> Arbeitsauftrag
Stimmen diese Aussagen mit der ausgewählten Textstelle überein? Beantworte jede mit Ja oder Nein und zitiere die ausschlaggebenden Worte wörtlich: (a) In der dritten Phase wird das Intensivbett aktiv verlassen. (b) Gehen ist in der dritten Phase nur mit Gehhilfen vorgesehen. (c) Die Übungen finden in der dritten Phase ausschließlich im Bett statt.

In der dritten Phase (MOB 3) werden die aktive Mobilisation in den Stand sowie Stehversuche oder Gehen am Platz umgesetzt. Außerdem kommen in dieser Phase das Gehen mit und ohne Gehhilfen, das aktive Cycling oder auch weitere kräftigende Bewegungsübungen (zum Beispiel Kniebeugen) mit und ohne Hilfsmittel (zum Beispiel Whole Body Vibration) zum Einsatz. Das Intensivbett wird in der dritten Phase aktiv verlassen und die Übungen erfolgen vorwiegend neben dem Bett oder im gesamten Stationsbereich.

> Quelldatensätze

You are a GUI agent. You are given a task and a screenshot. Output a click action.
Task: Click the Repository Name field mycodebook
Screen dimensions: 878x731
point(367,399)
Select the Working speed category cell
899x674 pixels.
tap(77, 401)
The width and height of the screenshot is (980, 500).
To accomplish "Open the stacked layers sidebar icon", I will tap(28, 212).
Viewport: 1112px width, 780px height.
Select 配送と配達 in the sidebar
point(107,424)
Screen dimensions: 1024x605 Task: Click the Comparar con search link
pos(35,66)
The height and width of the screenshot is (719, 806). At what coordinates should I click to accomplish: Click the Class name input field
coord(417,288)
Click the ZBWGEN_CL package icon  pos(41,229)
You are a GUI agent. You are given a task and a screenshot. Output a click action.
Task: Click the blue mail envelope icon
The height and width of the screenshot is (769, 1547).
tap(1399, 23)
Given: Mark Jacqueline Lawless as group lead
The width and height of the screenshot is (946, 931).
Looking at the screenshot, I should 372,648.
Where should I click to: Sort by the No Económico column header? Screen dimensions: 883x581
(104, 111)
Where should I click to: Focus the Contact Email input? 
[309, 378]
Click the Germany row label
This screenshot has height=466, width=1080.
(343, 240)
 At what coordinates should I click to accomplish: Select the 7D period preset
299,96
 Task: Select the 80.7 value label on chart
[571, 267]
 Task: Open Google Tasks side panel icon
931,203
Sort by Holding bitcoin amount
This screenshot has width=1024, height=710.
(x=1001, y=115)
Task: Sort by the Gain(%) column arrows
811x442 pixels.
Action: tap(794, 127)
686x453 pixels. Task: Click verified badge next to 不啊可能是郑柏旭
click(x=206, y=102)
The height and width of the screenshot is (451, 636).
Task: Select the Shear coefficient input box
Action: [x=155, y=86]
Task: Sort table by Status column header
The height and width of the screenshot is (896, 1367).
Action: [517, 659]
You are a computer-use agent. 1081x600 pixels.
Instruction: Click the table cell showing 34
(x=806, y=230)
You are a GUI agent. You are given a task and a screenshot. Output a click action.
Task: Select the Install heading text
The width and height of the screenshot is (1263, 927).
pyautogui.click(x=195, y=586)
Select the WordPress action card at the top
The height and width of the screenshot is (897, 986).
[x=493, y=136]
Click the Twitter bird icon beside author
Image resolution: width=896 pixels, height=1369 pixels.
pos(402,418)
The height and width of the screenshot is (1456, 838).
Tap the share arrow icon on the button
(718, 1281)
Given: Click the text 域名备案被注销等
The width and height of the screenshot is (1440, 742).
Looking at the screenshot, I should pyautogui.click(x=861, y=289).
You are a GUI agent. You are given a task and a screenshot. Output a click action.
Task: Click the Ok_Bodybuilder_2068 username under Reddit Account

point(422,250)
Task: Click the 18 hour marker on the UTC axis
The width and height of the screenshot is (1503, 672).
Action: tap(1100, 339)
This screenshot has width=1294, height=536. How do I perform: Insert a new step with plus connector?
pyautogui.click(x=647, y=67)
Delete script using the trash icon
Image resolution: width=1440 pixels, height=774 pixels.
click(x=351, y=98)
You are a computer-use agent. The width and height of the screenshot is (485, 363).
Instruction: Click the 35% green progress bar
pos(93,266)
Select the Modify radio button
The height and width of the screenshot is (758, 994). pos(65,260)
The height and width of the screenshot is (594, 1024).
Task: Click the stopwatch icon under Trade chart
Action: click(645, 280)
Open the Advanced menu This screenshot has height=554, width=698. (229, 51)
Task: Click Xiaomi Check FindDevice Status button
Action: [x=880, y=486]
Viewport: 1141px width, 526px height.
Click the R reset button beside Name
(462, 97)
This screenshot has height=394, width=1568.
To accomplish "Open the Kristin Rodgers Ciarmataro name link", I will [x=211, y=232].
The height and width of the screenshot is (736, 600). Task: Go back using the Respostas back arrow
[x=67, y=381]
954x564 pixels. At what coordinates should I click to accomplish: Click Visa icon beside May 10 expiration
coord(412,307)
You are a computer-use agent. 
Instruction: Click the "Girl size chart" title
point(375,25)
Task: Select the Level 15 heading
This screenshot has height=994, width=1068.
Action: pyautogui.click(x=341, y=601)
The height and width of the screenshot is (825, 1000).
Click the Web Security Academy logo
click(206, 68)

> Lösung
(a) Ja: „Das Intensivbett wird in der dritten Phase aktiv verlassen“
(b) Nein: „das Gehen mit und ohne Gehhilfen“
(c) Nein: „die Übungen erfolgen vorwiegend neben dem Bett oder im gesamten Stationsbereich“